Youssef vai partir para cima

Depois de o vice-presidente da empreiteira Engevix, Gerson de Mello Almada, afirmar que a propina do Petrolão serviu para comprar apoio da base aliada, chegou a vez de o doleiro Alberto Youssef avançar para cima do núcleo político da lambança. 
O advogado do doleiro, Antônio Augusto Figueiredo Basto, antecipou ao Estadão que apresentará à Justiça uma petição dizendo que o seu cliente era apenas uma peça no esquema comandado pelo PT e outros partidos. Disse o advogado de Youssef: “Era um projeto de poder de sustentação do PT. Não há dúvida disso. Vou citar na defesa, claro. PT e a base aliada como PMDB e PP. O esquema só existiu porque havia vontade política para fazer com que ele existisse.”

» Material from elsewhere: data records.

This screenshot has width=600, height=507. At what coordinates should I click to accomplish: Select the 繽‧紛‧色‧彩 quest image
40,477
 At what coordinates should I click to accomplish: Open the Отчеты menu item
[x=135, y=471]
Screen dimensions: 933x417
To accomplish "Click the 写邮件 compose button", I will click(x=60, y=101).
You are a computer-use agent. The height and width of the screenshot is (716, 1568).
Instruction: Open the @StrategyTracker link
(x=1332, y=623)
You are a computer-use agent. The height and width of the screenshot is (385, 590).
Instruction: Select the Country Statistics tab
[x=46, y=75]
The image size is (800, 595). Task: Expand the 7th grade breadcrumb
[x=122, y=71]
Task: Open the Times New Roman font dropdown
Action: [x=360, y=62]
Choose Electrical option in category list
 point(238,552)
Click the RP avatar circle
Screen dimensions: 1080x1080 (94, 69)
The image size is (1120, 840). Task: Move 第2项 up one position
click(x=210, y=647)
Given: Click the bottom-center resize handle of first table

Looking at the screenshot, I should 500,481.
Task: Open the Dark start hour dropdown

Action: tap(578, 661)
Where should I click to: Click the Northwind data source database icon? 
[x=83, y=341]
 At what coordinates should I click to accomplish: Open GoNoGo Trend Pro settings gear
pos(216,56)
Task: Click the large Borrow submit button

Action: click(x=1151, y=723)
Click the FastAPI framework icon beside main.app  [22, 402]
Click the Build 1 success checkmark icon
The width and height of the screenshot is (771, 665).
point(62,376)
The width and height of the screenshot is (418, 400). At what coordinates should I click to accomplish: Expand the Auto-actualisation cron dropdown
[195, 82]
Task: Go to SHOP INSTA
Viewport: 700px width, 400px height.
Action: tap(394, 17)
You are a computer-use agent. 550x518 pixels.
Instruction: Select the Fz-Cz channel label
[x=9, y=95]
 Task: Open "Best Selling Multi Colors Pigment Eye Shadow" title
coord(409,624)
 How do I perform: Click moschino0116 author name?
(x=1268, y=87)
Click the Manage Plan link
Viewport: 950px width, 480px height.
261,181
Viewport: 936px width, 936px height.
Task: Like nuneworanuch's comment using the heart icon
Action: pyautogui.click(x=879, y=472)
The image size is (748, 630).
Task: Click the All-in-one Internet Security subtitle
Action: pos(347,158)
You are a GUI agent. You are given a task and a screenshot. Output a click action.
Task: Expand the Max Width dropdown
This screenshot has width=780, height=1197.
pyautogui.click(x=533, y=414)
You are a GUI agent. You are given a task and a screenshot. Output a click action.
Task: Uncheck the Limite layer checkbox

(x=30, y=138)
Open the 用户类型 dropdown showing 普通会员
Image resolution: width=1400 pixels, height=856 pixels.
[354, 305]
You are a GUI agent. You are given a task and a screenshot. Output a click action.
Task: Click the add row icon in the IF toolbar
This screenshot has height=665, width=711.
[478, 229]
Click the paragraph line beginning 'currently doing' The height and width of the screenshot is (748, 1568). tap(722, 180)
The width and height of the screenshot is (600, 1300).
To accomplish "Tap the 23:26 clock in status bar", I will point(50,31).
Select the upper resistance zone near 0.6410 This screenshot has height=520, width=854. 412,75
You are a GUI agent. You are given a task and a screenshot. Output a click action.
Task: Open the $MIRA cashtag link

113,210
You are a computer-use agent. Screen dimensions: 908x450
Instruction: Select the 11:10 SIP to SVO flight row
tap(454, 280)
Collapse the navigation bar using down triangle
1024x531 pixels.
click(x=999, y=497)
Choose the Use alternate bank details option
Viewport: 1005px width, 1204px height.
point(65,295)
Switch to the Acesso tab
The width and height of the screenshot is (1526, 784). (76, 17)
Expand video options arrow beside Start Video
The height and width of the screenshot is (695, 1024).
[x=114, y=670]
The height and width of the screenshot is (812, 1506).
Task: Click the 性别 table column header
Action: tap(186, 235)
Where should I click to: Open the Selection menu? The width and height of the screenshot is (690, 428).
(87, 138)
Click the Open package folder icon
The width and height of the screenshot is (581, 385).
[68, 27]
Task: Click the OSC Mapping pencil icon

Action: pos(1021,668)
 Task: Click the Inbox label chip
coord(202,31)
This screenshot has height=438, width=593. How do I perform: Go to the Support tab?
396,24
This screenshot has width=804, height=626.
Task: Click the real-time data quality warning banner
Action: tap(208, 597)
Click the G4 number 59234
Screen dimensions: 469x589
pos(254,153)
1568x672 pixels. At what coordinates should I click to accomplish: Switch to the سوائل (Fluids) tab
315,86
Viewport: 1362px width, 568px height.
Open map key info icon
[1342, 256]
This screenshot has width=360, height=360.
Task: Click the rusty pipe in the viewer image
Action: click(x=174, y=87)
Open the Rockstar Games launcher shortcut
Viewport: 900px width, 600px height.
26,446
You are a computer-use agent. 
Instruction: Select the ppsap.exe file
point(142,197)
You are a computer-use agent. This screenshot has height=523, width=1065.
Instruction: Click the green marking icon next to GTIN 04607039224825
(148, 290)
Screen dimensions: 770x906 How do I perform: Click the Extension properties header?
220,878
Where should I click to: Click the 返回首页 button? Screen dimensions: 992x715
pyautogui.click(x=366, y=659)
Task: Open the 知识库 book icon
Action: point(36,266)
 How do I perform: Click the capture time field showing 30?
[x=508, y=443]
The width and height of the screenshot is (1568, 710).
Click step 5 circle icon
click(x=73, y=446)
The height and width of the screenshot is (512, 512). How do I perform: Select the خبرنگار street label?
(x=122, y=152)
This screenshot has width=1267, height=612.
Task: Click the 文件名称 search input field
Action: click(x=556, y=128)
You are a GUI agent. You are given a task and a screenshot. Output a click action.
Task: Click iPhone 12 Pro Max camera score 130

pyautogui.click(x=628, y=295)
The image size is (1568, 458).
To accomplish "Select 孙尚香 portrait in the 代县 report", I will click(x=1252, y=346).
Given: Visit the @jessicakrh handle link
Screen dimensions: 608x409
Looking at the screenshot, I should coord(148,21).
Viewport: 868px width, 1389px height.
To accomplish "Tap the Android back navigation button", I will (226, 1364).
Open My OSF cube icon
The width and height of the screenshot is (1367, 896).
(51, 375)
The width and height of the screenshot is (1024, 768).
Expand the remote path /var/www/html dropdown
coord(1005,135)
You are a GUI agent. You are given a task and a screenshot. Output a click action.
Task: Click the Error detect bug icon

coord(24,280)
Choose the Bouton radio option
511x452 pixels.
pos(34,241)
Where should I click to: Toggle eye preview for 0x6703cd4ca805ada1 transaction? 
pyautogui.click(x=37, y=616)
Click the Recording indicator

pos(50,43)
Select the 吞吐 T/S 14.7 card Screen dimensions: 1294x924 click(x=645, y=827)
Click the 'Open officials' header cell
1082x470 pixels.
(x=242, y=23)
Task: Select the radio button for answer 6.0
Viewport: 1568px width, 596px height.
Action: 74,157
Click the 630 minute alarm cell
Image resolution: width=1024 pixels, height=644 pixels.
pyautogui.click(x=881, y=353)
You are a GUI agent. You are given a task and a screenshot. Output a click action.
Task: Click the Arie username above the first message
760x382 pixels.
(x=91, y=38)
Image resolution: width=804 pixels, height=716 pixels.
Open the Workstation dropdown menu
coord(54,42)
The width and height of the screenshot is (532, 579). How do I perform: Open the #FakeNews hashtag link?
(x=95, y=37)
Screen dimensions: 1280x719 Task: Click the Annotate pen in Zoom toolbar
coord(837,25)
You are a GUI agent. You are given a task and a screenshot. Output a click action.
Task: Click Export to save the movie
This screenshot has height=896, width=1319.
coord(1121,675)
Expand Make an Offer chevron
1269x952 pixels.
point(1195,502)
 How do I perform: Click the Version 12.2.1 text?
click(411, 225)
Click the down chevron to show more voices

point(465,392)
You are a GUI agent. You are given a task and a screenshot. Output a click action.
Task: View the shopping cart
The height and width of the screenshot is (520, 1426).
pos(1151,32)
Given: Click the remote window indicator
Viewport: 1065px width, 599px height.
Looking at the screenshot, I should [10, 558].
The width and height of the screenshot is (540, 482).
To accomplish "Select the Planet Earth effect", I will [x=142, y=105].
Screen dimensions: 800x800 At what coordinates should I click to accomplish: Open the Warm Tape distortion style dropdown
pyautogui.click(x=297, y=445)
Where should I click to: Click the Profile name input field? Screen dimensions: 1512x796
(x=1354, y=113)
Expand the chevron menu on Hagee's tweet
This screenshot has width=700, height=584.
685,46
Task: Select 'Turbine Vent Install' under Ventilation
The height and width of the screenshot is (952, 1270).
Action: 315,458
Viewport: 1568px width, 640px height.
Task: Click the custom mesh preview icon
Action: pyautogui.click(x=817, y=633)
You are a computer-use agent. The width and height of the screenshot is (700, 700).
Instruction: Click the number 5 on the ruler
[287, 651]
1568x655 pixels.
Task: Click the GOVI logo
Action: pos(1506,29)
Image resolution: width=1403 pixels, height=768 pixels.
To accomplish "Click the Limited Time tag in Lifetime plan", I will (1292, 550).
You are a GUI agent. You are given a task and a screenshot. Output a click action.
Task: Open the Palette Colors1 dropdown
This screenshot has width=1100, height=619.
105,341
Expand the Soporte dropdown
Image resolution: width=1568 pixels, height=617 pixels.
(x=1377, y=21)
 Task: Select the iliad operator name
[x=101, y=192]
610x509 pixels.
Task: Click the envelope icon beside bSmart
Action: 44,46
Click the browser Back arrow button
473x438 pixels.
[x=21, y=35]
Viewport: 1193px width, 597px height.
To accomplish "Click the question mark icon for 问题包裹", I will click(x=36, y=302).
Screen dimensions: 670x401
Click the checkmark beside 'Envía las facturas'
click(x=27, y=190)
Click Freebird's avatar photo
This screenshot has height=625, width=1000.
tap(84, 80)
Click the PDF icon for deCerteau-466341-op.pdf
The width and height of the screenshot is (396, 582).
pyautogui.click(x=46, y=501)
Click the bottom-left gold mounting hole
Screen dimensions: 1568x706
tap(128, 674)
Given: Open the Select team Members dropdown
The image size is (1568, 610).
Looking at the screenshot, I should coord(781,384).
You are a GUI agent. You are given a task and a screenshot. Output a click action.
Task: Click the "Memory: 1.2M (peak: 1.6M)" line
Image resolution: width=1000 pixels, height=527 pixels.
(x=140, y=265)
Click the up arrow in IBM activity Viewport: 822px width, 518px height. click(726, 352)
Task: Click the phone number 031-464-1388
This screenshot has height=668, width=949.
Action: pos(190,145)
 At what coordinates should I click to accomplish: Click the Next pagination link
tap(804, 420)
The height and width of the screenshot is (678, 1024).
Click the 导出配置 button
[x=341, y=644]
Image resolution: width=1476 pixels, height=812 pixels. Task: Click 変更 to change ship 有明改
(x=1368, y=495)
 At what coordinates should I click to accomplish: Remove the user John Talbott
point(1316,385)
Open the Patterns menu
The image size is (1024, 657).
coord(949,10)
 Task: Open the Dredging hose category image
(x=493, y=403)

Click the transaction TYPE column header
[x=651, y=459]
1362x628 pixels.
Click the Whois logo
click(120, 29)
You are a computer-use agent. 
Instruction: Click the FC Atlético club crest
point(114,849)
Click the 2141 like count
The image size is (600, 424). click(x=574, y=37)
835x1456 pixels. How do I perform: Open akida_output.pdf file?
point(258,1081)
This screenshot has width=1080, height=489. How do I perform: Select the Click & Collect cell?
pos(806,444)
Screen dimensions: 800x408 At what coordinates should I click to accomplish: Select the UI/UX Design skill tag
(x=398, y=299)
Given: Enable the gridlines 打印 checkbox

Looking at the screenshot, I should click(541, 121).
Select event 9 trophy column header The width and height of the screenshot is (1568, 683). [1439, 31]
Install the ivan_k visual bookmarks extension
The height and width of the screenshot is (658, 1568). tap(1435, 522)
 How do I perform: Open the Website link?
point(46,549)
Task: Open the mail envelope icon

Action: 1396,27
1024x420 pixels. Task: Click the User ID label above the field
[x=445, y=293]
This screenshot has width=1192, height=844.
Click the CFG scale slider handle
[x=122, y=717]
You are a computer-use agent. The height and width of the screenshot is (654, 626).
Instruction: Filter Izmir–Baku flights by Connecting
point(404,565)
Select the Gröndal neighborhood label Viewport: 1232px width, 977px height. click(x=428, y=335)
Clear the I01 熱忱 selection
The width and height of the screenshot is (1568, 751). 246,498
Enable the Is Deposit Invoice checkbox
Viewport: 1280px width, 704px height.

Empreiteiros e operadores se uniram para evitar ter o mesmo destino dos núcleos financeiro e publicitário do mensalão — que pegaram cana dura, enquanto o núcleo político teve penas relativamente leves e já está em casa. Eles perceberam que a estratégia do governo era vitimizar a Petrobras, isolar os diretores corruptos como bandidos que agiam individualmente e deixar todos os corruptores na mão. Com a devida configuração do Petrolão como projeto de poder,  os empreiteiros querem que os seus julgamentos ocorram também no Supremo Tribunal Federal, como parte integrante de um escândalo comandado por parlamentares e outros graúdos da República, aos quais eles tiveram de submeter-se (coitados…)
Mais do que nunca, sabemos por que o advogado Kakay, quando era advogado de Youssef, se manifestou contra a delação premiada. Ele cobrava honorários do doleiro, mas o seu cliente era José Dirceu.